[Start of section]

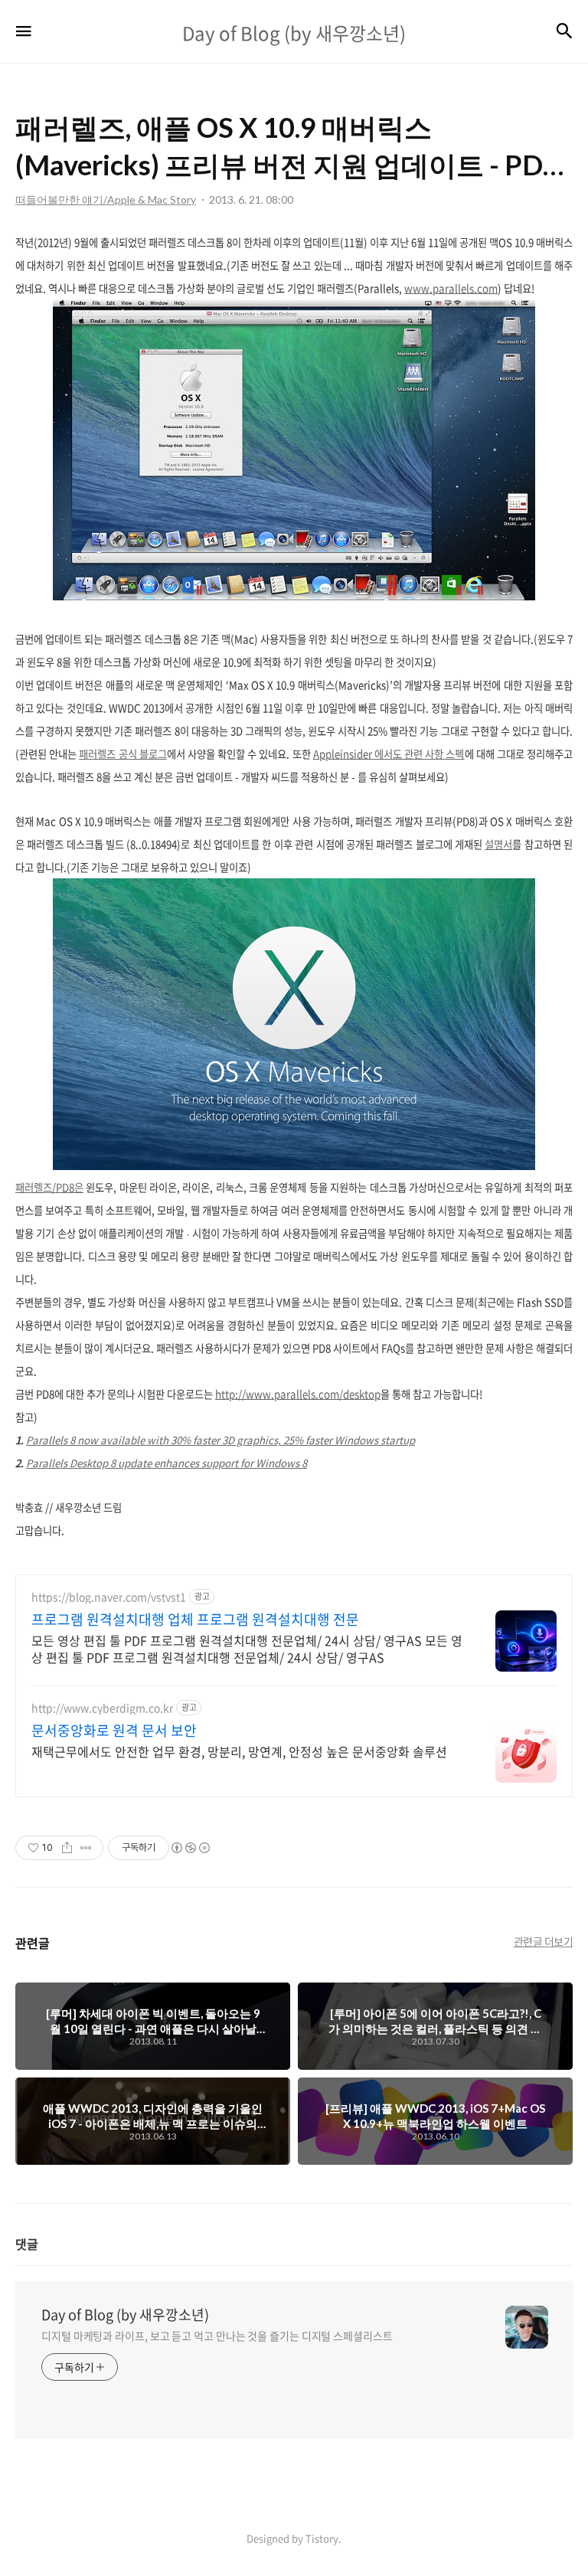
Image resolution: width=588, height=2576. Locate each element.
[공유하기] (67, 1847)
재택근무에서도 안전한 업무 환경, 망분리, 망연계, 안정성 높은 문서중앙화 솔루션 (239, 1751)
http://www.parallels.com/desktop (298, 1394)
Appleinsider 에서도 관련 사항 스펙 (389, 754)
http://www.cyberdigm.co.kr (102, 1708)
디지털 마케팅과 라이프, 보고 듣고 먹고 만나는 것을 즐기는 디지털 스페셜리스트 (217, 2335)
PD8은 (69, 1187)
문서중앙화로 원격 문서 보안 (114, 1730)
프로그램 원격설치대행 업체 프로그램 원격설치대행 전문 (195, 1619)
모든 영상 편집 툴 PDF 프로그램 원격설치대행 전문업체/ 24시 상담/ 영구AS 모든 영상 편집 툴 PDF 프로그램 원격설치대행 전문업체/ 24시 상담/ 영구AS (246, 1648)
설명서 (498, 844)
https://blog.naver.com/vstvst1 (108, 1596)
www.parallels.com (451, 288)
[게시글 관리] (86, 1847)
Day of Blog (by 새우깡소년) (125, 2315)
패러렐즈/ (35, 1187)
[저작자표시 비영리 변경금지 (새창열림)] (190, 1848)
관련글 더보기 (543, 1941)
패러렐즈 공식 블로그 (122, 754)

[End of section]
[Start of section]

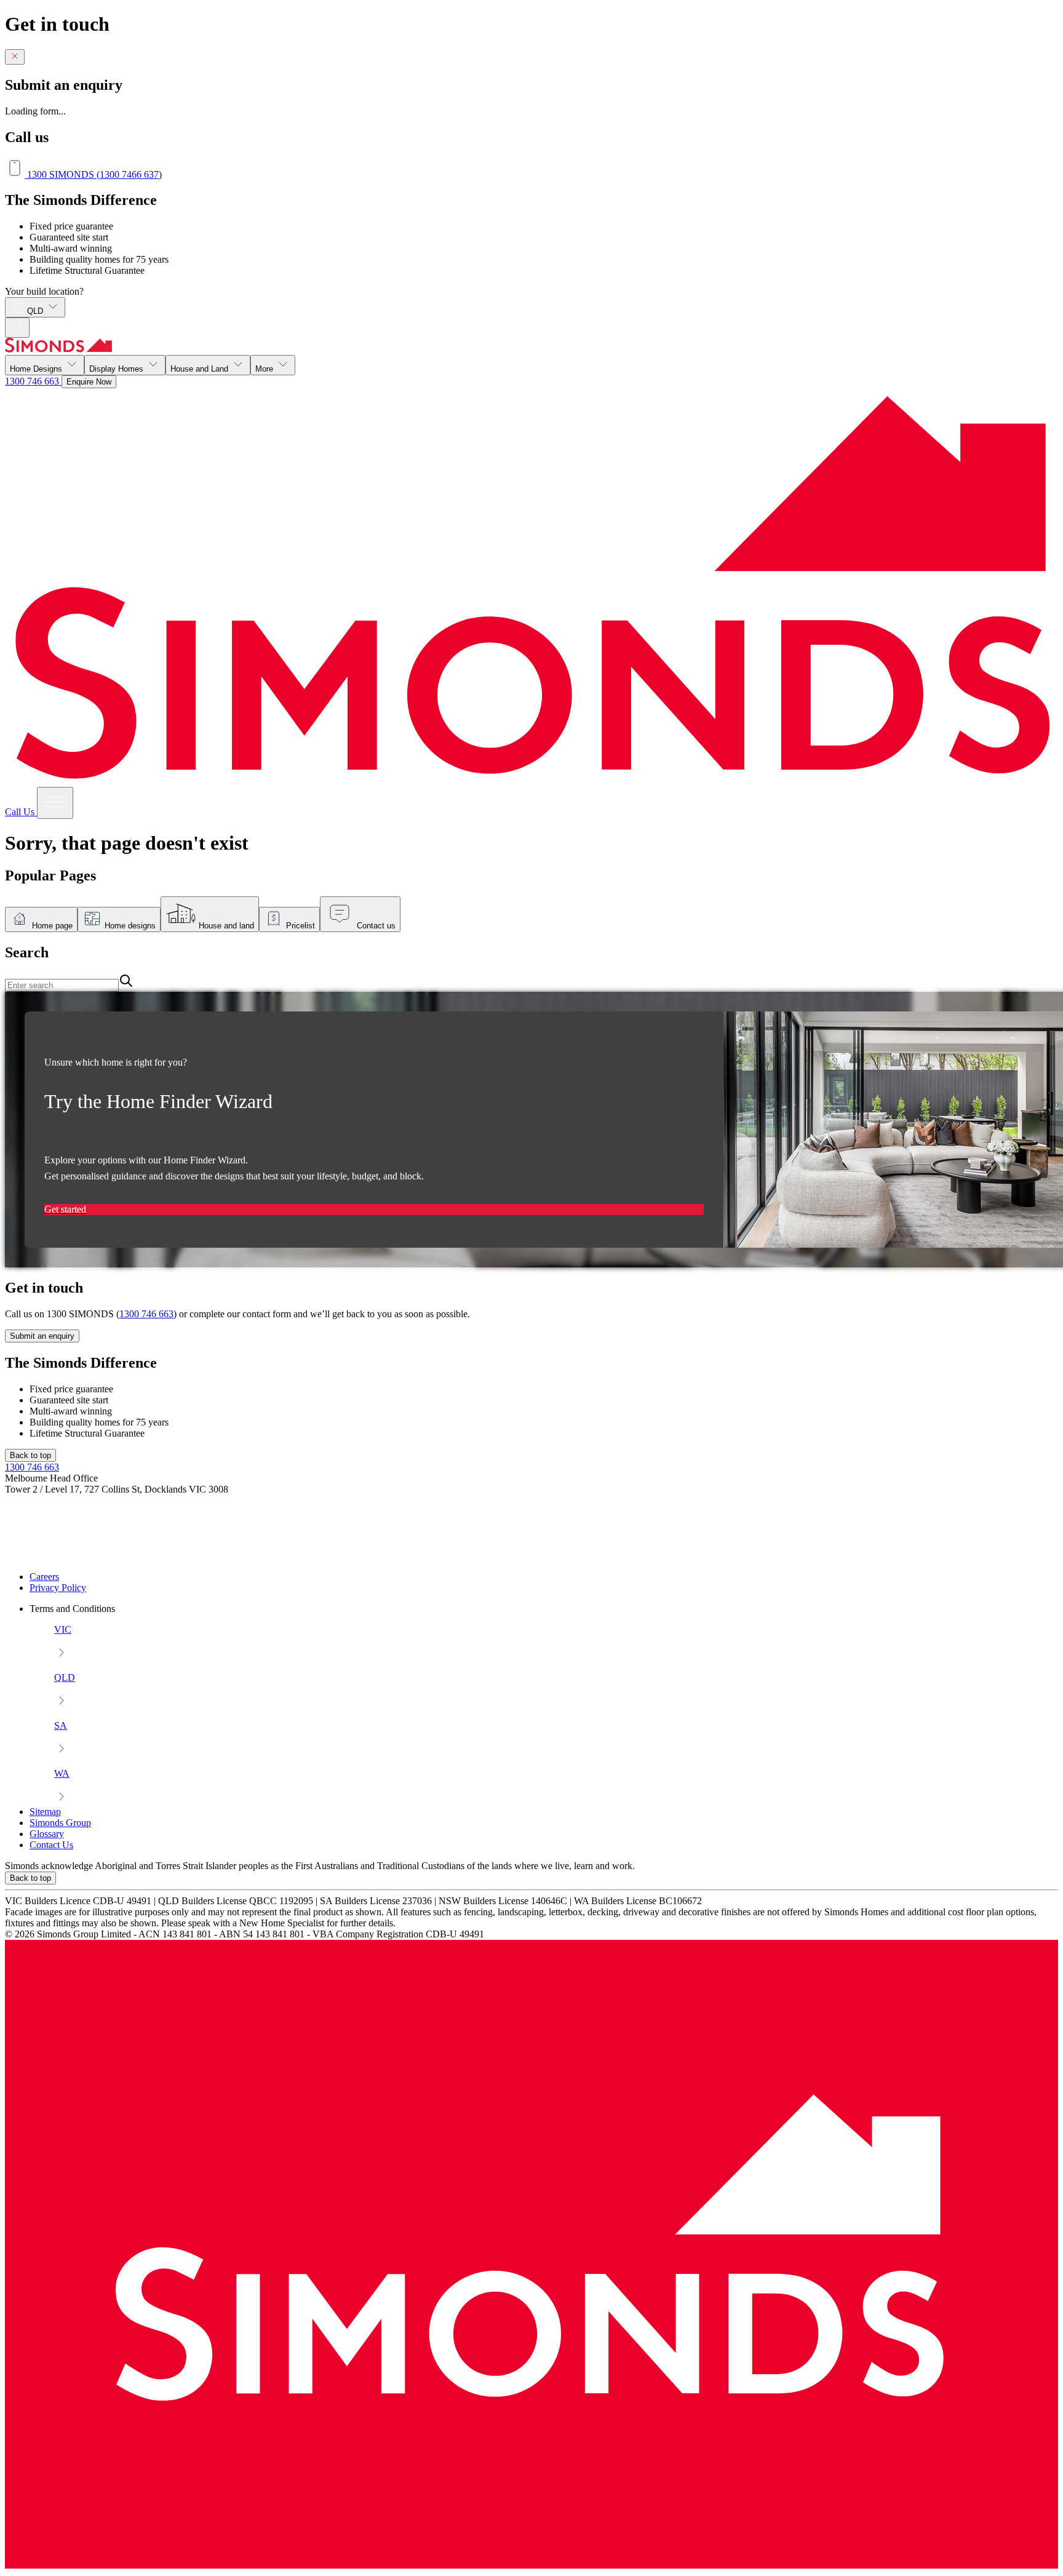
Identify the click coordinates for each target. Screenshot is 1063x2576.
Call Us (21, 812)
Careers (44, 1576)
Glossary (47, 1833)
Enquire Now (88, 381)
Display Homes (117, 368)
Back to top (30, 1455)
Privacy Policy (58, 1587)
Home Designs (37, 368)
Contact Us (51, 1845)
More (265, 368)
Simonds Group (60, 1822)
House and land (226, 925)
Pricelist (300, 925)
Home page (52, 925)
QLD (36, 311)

[End of section]

**Your goal**. From the material above, set down exactly the lines starting at the one with "프로그램 원격설치대행 업체 프로그램 원격설치대행 전문 (195, 1619)" and ending at the one with "패러렐즈 공식 블로그 (122, 754)", end lines included.

**Expected answer**.
프로그램 원격설치대행 업체 프로그램 원격설치대행 전문 (195, 1619)
모든 영상 편집 툴 PDF 프로그램 원격설치대행 전문업체/ 24시 상담/ 영구AS 모든 영상 편집 툴 PDF 프로그램 원격설치대행 전문업체/ 24시 상담/ 영구AS (246, 1648)
설명서 (498, 844)
https://blog.naver.com/vstvst1 (108, 1596)
www.parallels.com (451, 288)
[게시글 관리] (86, 1847)
Day of Blog (by 새우깡소년) (125, 2315)
패러렐즈/ (35, 1187)
[저작자표시 비영리 변경금지 (새창열림)] (190, 1848)
관련글 더보기 (543, 1941)
패러렐즈 공식 블로그 (122, 754)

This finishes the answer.